So, my crafty little brain got to thinking “what doesn’t a little embroidery fix?”. Slap a few colours ’round the neckline and  it’ll go from morgue orderly to Ukrainian folk beauty.

I dutifully picked out three lovely embroidery flosses. A warm and bold raspberry-rouge as a main colour and a paler blush + off-white as accents. I bought new needles, I planned, I organized, and then I left in all in a drawer for many many months. As I so often do.

Raspberry linen top back

When finally I realized it was do or die with this top (read: fix it or get rid of it), I came up with a novel solution. I couldn’t change the weight of the fabric, but I could change the colour. So, I picked up a pack of Dylon dye in “Bordeaux”: my first real try at a synthetic dye. Fingers crossed for a pleasing result – dyeing can be so hit or miss.

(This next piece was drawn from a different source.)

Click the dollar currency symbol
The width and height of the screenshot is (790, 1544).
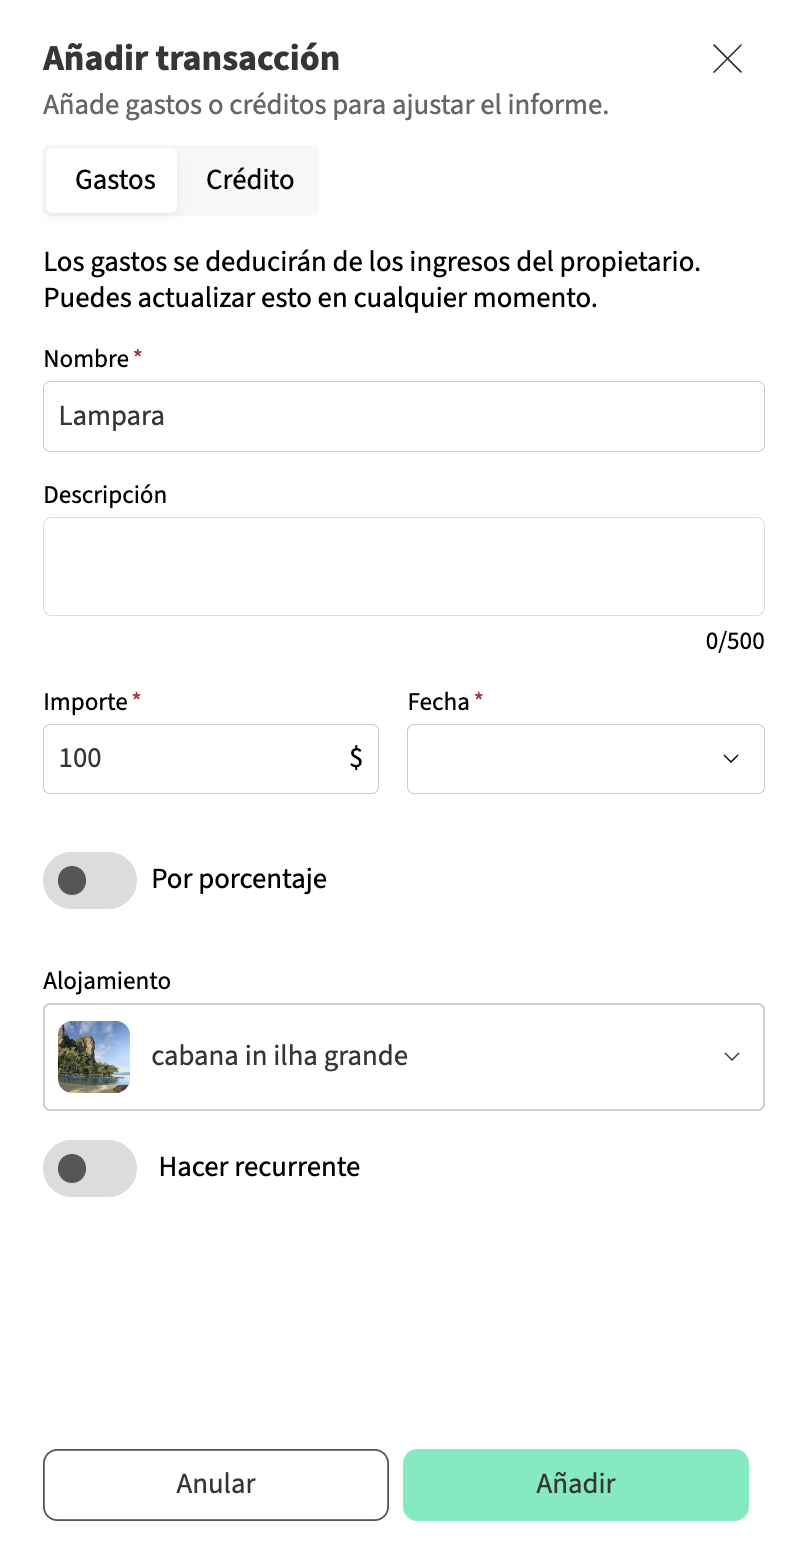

Do or dye! (Sorry, I must.)

And wouldn’t you know it? The final colour was EXACTLY the same as the original embroidery floss I bought. Same. Damn. Colour. Maybe I’m meant to keep this top?

Raspberry linen top detail flower front

  • Pattern: Rachel Comey, Vogue 1247
  • Size: 12
  • Fabric: Linen, stovetop dyed
  • Notes: This pattern is obviously meant to be sewn in a drapey silk or the like. It goes together quite nicely: all french seamed so that the guts are as nice as the outside.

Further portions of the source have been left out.